ИСХОДНЫЙ СПИСОК →
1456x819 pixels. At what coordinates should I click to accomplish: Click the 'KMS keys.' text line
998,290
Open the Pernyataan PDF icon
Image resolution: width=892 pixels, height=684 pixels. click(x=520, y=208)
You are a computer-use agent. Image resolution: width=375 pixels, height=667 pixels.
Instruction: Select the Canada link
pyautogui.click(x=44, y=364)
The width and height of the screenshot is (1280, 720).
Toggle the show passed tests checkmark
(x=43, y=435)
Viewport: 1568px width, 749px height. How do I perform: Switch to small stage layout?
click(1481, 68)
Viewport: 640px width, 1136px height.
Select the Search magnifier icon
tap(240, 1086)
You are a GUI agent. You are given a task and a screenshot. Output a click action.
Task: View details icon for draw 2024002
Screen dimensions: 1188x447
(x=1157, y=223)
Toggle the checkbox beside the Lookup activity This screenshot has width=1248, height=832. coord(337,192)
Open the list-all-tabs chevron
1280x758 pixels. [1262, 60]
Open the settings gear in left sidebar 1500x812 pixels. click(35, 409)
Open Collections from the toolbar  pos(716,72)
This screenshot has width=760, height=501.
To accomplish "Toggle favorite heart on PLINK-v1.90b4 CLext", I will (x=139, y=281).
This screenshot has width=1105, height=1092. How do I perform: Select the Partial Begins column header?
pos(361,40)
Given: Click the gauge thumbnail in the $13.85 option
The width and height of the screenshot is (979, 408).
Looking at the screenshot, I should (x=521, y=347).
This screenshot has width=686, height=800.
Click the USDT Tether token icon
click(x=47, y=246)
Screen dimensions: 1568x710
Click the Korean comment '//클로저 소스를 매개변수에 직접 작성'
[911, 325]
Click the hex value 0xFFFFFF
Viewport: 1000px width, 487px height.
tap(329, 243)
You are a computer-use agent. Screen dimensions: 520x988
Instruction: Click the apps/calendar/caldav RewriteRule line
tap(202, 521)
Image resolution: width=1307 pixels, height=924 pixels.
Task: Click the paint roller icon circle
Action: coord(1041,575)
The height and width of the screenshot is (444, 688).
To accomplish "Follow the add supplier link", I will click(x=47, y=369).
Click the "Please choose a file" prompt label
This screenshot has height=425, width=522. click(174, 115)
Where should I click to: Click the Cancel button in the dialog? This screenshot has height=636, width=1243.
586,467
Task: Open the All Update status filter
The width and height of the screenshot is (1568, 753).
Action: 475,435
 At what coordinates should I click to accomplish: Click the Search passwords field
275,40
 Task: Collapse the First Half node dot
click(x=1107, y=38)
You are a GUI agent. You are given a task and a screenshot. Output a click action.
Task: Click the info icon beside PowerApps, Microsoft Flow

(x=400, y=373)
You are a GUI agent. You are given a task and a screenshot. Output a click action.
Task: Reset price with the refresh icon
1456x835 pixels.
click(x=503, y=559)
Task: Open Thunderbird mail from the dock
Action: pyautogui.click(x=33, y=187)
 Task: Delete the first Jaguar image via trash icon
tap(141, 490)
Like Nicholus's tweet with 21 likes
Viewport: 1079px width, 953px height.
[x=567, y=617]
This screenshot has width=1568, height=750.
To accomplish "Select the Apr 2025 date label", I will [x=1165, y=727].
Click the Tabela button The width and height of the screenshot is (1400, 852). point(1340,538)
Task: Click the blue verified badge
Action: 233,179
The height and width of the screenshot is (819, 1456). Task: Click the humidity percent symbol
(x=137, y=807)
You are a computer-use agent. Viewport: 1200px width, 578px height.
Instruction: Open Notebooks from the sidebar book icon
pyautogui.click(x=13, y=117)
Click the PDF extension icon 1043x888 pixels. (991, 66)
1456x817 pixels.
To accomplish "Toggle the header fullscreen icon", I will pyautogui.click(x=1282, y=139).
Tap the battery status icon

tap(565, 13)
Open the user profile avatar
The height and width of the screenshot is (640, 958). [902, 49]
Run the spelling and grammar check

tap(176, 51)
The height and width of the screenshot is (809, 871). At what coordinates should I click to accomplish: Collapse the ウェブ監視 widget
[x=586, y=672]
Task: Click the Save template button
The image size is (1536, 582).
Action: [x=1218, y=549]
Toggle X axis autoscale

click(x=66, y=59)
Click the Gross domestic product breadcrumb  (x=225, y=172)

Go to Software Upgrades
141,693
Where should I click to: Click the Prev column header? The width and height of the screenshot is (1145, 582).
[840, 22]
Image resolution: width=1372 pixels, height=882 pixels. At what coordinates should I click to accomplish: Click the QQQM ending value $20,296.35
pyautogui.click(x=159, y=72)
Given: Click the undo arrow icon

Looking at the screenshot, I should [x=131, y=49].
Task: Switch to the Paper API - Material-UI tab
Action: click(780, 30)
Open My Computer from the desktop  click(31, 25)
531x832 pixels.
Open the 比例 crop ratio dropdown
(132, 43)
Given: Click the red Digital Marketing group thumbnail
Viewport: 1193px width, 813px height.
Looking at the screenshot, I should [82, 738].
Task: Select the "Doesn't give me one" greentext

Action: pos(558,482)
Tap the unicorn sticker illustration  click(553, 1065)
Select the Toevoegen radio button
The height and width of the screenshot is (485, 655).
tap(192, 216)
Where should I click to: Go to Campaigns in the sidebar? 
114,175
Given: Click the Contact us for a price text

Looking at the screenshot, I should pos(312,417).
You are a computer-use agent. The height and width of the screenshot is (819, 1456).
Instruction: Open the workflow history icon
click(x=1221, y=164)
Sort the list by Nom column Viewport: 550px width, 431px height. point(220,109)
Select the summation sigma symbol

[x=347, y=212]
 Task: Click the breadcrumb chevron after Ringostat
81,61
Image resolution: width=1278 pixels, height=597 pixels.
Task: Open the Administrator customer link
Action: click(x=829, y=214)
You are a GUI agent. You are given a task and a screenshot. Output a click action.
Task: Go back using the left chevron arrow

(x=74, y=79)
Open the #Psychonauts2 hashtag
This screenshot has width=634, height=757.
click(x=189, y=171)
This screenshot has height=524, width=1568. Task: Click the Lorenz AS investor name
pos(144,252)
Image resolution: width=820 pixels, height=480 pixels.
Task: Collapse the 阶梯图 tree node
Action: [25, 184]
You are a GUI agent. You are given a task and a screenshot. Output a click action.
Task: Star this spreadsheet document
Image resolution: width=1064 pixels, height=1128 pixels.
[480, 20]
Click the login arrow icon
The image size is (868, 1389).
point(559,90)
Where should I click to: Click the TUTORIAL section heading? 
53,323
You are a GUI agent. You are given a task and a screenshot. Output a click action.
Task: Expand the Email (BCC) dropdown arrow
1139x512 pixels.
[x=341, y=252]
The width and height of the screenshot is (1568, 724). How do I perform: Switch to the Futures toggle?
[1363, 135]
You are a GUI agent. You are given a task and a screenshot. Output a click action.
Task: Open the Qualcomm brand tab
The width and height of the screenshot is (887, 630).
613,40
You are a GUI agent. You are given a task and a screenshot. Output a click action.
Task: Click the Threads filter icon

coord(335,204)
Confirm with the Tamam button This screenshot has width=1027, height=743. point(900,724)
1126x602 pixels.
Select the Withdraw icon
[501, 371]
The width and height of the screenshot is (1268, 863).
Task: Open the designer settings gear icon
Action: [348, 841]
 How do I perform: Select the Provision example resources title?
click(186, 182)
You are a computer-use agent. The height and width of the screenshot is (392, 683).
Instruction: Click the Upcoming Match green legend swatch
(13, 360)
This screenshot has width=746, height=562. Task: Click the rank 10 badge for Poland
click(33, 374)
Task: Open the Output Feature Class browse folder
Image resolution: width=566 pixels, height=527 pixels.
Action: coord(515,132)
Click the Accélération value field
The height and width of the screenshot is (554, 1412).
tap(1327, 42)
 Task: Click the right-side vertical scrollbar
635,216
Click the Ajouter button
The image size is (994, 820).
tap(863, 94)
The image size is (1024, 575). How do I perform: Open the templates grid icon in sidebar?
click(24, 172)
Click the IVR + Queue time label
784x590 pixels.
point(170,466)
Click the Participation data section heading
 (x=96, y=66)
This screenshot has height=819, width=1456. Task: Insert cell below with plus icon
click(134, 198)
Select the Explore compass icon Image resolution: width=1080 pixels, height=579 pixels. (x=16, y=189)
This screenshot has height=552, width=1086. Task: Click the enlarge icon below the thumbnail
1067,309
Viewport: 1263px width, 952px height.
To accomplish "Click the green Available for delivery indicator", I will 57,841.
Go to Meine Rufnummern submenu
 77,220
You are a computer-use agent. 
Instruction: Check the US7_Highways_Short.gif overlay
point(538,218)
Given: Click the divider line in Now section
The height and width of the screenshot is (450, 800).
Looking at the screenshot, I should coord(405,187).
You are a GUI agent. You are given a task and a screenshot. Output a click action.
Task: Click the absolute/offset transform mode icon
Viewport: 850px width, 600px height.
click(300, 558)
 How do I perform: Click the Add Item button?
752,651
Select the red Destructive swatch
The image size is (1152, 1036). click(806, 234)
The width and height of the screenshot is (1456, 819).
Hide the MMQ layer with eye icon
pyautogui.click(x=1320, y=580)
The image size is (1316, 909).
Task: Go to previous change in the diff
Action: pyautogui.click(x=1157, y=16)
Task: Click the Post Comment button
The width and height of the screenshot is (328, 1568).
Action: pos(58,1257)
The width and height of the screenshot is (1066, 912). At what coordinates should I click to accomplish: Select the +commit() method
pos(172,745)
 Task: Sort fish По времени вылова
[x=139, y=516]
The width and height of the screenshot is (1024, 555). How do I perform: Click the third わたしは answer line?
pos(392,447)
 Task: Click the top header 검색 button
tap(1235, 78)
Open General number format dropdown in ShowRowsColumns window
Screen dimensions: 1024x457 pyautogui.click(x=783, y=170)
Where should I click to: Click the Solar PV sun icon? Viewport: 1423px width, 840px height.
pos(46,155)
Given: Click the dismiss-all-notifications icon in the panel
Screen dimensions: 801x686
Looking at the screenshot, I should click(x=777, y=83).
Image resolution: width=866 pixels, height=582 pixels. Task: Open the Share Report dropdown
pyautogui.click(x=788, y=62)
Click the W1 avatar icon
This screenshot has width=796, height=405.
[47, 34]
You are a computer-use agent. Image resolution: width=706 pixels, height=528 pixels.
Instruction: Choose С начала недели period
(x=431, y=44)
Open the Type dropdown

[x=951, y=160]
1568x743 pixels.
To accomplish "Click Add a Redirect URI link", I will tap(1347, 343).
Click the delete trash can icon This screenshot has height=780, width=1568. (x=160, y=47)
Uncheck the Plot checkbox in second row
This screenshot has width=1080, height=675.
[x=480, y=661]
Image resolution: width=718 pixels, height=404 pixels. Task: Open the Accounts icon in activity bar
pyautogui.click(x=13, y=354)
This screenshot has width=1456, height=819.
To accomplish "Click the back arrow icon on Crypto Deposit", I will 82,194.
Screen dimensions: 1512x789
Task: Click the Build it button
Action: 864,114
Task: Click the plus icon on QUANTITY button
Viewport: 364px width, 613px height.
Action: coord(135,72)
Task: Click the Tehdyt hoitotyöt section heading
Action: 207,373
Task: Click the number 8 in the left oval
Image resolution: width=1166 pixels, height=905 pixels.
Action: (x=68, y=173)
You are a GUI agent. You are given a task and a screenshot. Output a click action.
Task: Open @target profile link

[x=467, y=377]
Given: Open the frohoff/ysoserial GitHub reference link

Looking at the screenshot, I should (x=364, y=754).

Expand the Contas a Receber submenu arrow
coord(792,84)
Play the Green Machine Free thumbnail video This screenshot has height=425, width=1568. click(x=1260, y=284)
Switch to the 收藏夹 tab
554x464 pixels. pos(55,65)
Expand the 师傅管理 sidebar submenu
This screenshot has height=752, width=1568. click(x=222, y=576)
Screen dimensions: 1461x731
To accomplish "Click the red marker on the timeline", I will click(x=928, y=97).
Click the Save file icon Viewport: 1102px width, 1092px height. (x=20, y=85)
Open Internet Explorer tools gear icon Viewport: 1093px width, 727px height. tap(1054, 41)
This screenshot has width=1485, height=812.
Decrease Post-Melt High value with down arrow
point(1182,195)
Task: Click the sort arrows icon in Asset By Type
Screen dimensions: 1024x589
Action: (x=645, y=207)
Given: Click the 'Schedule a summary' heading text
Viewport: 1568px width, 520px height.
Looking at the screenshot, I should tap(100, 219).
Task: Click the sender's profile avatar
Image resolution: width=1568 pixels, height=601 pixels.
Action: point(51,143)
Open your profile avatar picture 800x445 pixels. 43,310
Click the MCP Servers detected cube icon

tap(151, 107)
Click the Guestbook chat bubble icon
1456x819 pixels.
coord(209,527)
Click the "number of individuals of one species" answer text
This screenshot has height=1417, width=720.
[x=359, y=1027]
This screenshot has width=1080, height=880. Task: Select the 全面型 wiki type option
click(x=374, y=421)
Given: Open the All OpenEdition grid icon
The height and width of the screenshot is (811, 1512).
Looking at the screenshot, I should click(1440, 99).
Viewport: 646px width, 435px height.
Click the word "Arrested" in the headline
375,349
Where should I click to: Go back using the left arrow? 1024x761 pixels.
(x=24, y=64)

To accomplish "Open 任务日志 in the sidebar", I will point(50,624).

ЗАДАНИЕ → Перепишите целиком строки списка, начиная со строки с "Where should I click to: Click the TUTORIAL" и заканчивая строкой с "[1363, 135]", и прибавьте −29 к каждой координате в ответах.

ПРАВИЛЬНЫЙ ОТВЕТ →
Where should I click to: Click the TUTORIAL section heading? 
24,294
You are a GUI agent. You are given a task and a screenshot. Output a click action.
Task: Expand the Email (BCC) dropdown arrow
1139x512 pixels.
[x=312, y=223]
The width and height of the screenshot is (1568, 724). How do I perform: Switch to the Futures toggle?
[1334, 106]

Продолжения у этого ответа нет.